▶ [Task to complete] Starting from the line in which "Where should I click to: Click" appears, set down each line exactly through the end of the listing, and nothing else. Leave out pictures.

-=-=-=-=-

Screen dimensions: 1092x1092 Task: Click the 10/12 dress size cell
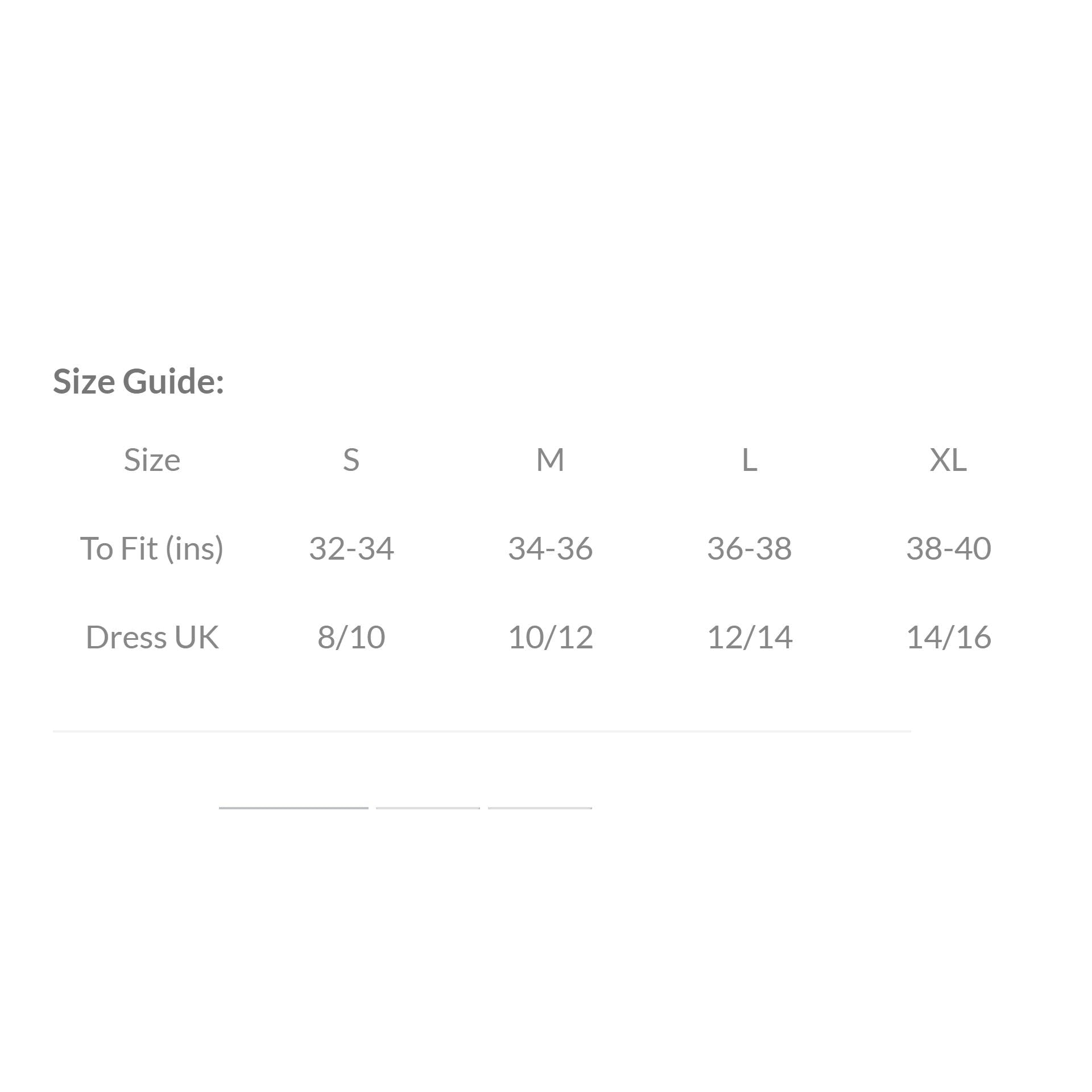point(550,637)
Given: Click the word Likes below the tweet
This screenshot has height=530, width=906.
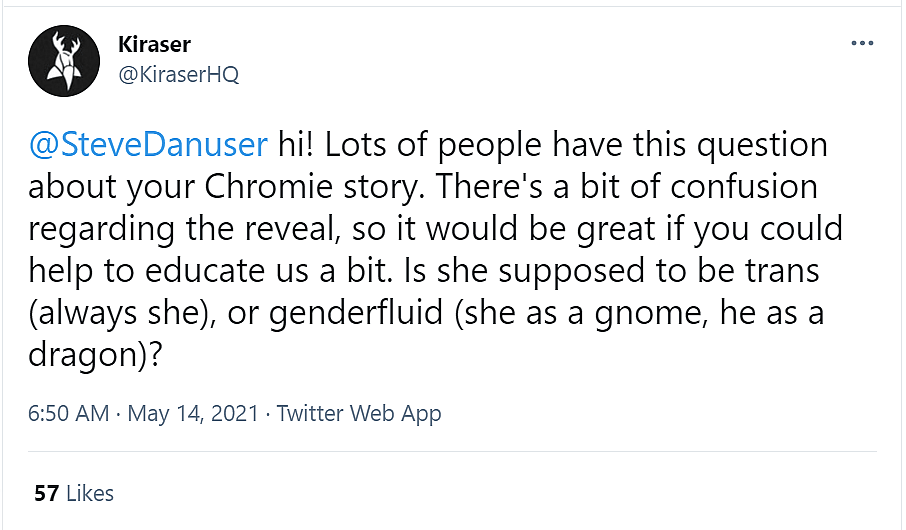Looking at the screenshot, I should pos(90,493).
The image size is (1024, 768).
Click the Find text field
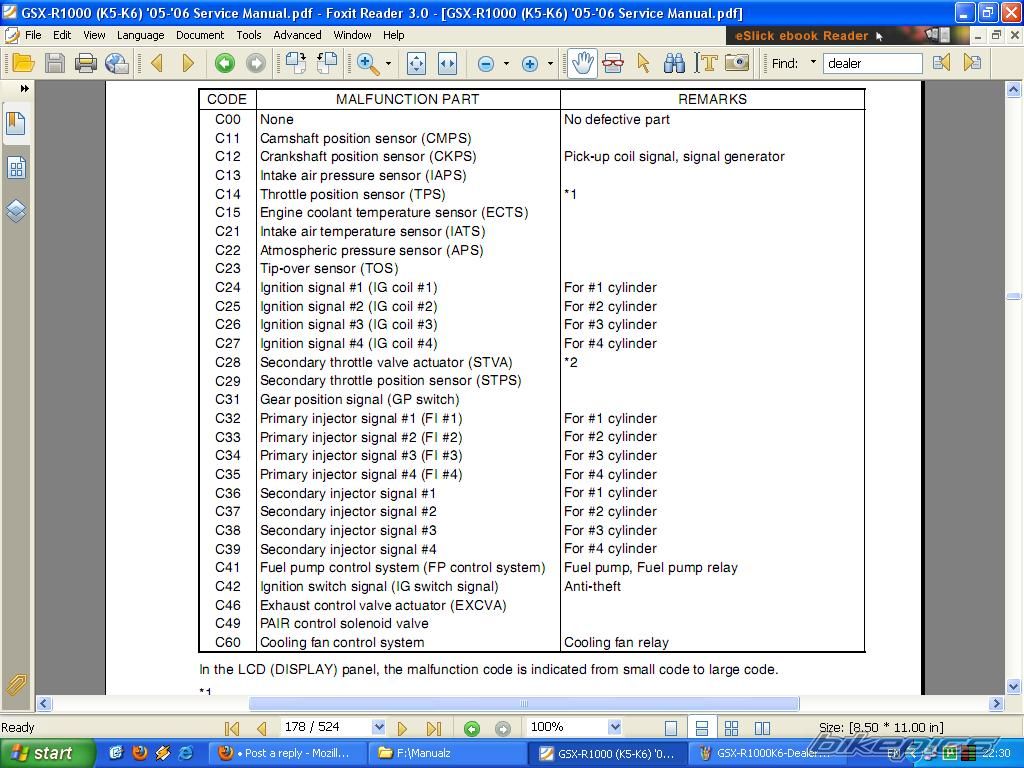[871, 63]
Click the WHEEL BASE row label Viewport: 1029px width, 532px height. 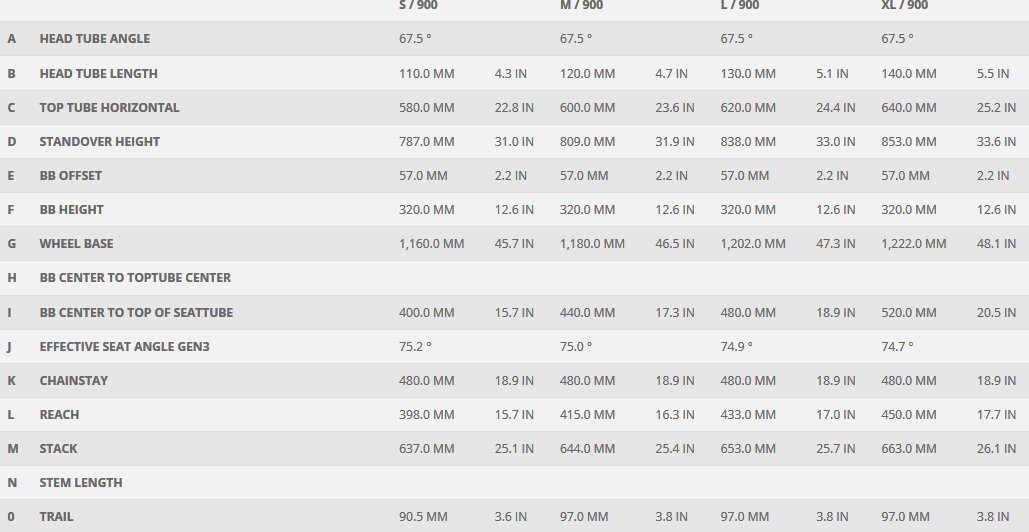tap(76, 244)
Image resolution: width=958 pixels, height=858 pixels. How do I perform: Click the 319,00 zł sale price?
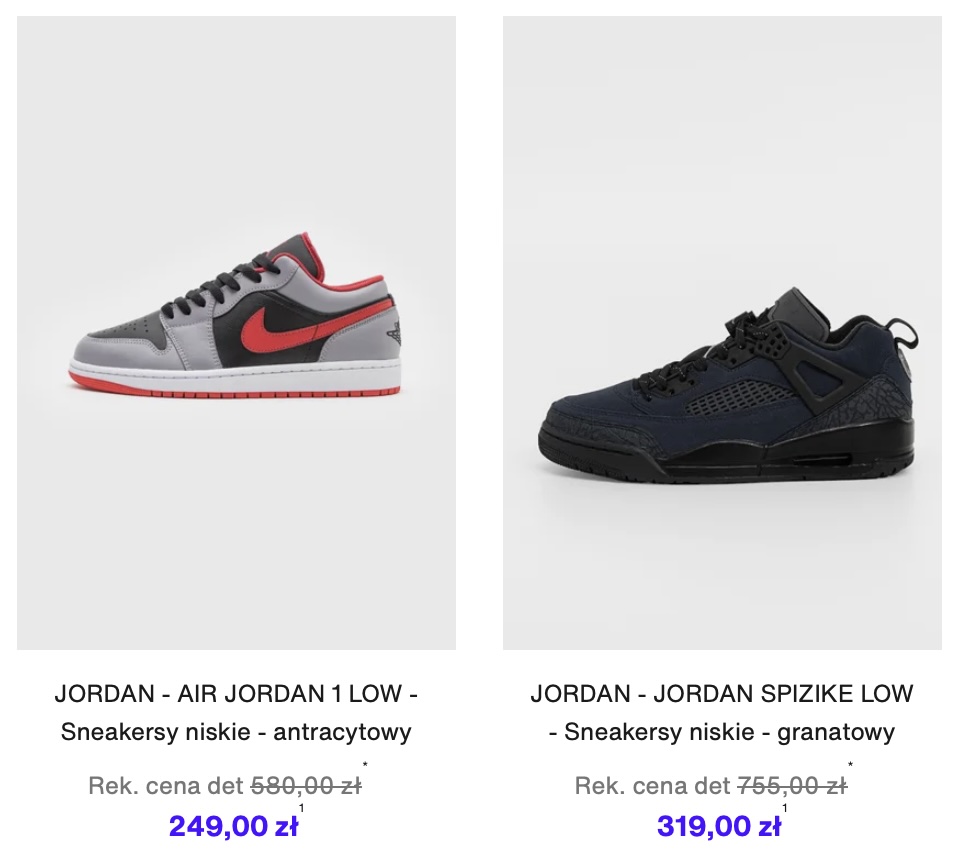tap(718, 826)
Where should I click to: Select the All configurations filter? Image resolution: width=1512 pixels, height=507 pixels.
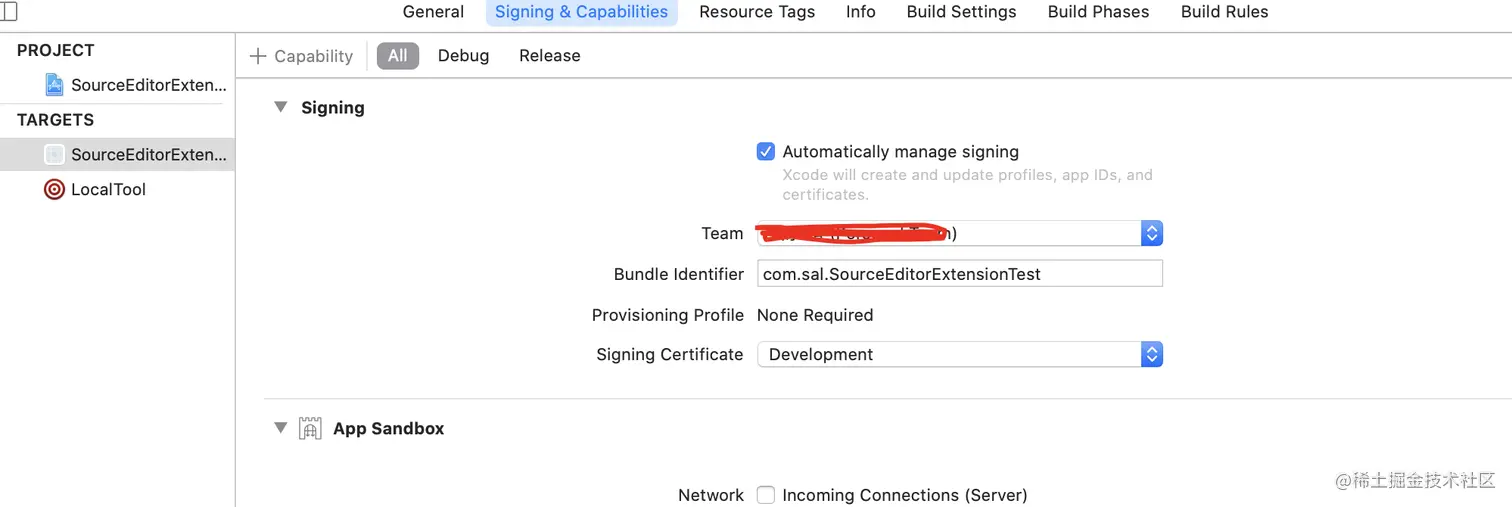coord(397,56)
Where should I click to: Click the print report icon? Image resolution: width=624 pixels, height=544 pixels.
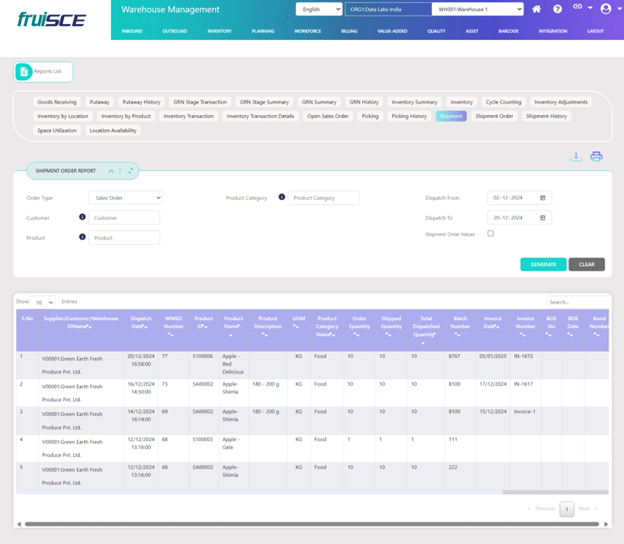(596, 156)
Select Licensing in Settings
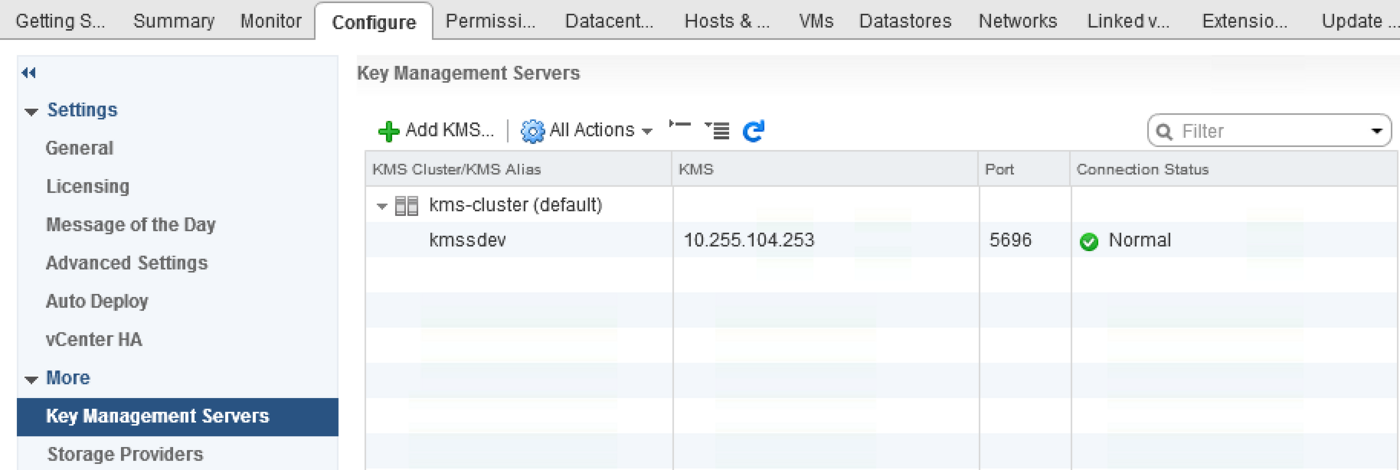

-=-=-=-=-

▶ [Answer space]
Where should I click to: Click the print report icon? Image resolution: width=624 pixels, height=544 pixels.
(596, 156)
Select Licensing in Settings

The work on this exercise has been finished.